Monday, August 31, 2015

Women in Scripture

I notice that a common portrayal of women/female characters in religious stories is as a seductress. Is it possible that women are frequently portrayed as seductive because seduction was the only power that women had over men? Obviously, this isn’t true in all of these stories… many, if not most of the characters, have extraordinary abilities. Circe has the power to transform men into animals, for instance, and Morgan le Fay is a healer. Yet while these women have magical powers, it is probably true that most women in these societies lacked such extraordinary abilities… however, it might be true that women used seduction as a means of gaining control of certain situations, since women were typically deprived of most forms of control and choice. Although many men would have us believe that certain women simply have no control over their sexual desires, as Jason posits in the story about Medea, it seems to me that the underlying reality in many cases of seduction is that a woman was using what was possibly her only means of gaining control of a situation or manipulating a man into doing something that society prohibited her from doing herself. I would see these frequent themes of women as seductresses as a sign that these women were oppressed and had very little control over their own lives…

I also notice that women are also often portrayed as irrational, which makes me think of the way that many people go about arguing today. It’s easy for the person who has the upper hand in an argument (whether by deftly arguing or simply being backed by a larger/more powerful audience) to dismiss an opposing view as irrational, as if the person they are arguing with is too simple to really understand what the argument is “really” about.

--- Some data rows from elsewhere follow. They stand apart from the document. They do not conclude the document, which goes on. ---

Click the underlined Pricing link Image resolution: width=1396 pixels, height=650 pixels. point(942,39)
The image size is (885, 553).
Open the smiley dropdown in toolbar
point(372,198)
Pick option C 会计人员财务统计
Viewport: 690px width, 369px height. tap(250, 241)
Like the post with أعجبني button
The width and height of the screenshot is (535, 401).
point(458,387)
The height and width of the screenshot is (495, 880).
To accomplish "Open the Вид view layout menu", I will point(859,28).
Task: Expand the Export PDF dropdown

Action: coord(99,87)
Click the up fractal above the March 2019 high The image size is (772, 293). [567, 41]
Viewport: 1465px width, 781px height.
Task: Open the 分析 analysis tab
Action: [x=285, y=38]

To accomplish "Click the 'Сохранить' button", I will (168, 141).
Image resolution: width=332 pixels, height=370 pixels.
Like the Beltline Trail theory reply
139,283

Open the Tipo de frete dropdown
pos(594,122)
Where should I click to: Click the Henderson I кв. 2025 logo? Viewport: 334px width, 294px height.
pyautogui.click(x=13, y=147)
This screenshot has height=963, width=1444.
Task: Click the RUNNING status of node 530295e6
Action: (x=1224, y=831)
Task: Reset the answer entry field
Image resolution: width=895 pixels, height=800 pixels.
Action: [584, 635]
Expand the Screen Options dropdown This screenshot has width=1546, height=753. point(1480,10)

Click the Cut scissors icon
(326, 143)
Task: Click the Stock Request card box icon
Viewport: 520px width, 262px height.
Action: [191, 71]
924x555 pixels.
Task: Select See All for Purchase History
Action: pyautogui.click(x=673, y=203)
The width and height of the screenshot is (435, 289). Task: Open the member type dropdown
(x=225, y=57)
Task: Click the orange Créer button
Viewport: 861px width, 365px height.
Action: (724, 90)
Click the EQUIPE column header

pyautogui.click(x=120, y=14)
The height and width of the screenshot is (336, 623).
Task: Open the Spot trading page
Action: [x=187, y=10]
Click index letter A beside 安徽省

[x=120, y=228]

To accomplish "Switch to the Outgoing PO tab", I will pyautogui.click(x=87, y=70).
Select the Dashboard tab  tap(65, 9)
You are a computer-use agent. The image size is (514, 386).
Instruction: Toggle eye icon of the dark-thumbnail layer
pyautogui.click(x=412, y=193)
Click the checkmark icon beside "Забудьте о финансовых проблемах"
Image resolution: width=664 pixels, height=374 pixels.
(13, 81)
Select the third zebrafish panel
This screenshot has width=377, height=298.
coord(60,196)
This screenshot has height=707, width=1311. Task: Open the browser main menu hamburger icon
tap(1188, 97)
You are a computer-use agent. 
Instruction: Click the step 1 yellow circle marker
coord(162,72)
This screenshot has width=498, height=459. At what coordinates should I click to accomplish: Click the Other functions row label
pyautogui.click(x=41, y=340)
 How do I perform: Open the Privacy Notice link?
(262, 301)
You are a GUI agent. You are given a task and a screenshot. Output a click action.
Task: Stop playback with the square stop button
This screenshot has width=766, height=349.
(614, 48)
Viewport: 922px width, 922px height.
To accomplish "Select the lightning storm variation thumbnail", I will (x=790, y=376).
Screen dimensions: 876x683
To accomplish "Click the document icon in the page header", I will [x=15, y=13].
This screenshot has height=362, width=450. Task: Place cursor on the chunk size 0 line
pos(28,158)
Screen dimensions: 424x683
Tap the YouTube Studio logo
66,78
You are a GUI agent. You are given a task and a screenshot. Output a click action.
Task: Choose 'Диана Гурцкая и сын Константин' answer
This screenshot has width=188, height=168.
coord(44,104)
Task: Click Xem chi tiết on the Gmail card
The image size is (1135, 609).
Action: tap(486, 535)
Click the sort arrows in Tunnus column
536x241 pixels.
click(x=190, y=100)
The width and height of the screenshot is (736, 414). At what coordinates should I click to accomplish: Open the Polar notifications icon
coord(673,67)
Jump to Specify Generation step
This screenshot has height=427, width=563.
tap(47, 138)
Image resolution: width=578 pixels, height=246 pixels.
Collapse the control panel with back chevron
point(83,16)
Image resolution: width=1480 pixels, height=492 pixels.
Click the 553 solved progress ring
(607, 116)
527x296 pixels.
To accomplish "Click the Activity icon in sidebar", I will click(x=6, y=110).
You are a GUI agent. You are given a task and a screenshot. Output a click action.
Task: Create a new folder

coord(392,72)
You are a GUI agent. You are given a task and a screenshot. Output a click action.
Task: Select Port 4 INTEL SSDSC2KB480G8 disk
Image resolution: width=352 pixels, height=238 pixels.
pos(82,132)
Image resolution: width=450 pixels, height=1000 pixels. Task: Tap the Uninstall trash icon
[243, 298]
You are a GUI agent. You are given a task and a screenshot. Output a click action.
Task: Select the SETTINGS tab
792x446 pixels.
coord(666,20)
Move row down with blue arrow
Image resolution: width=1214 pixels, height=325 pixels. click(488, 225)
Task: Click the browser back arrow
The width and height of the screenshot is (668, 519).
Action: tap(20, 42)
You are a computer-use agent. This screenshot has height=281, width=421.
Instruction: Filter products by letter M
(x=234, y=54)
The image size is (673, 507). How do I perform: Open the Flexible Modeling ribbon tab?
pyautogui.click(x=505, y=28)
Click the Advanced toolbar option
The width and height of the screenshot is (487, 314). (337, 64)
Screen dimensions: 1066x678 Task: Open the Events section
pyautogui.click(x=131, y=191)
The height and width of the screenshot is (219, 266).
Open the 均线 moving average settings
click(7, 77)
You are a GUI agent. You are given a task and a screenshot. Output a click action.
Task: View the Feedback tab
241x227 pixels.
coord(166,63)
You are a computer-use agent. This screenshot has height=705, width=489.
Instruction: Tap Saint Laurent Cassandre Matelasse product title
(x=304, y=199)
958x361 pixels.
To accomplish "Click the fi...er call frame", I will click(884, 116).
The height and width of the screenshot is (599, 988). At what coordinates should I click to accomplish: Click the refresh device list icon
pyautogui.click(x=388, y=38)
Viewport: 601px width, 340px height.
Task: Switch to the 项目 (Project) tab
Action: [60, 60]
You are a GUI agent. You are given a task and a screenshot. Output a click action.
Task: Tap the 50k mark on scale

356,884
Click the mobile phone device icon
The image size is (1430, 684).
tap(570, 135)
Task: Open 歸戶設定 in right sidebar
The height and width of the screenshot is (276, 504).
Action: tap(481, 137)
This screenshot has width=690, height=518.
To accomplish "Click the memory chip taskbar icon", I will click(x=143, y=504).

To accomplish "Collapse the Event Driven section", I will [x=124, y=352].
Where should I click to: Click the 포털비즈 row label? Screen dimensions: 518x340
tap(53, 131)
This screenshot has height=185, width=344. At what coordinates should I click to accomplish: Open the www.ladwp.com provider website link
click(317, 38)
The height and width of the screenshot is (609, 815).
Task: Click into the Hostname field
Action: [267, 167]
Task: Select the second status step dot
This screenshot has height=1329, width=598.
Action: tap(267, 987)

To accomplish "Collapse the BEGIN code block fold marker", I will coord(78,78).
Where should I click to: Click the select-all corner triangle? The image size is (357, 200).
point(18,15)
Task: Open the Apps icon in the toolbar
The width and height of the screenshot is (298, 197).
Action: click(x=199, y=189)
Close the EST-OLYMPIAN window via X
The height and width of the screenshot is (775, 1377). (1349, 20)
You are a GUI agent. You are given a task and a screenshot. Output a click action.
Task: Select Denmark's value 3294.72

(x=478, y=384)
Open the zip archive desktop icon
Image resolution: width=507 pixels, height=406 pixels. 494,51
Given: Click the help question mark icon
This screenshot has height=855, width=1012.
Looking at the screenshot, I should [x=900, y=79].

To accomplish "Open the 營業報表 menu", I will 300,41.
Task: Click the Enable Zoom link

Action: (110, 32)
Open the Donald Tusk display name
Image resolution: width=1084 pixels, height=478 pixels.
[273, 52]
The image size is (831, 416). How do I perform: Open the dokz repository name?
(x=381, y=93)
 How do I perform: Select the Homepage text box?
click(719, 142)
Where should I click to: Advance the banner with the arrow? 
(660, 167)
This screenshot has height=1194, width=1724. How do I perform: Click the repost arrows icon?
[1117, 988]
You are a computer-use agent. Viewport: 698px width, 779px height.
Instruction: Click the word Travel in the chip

I hear a lot of that thrown out in abortion arguments, where the Pro-Life side will assume that the other person simply doesn’t see that there is a human life involved in the situation or the Pro-Choice person (often female) will just assume that a man shouldn’t be involved in the debate simply because he can’t understand what it is to be female. While both arguments might have merit, neither of them acknowledges the complexity of the issue when they simply dismiss the other argument as simple. It perhaps takes validity away from their own argument by making it seem as simple as “You’re not a Christian, so you can’t understand” or “you’re not a woman, so you can’t understand.” Perhaps it’s a tangent, but I was using it as an example… I believe it also applies to a lot of the ways that people argue (or don’t argue by dismissing the opposition as “irrational”).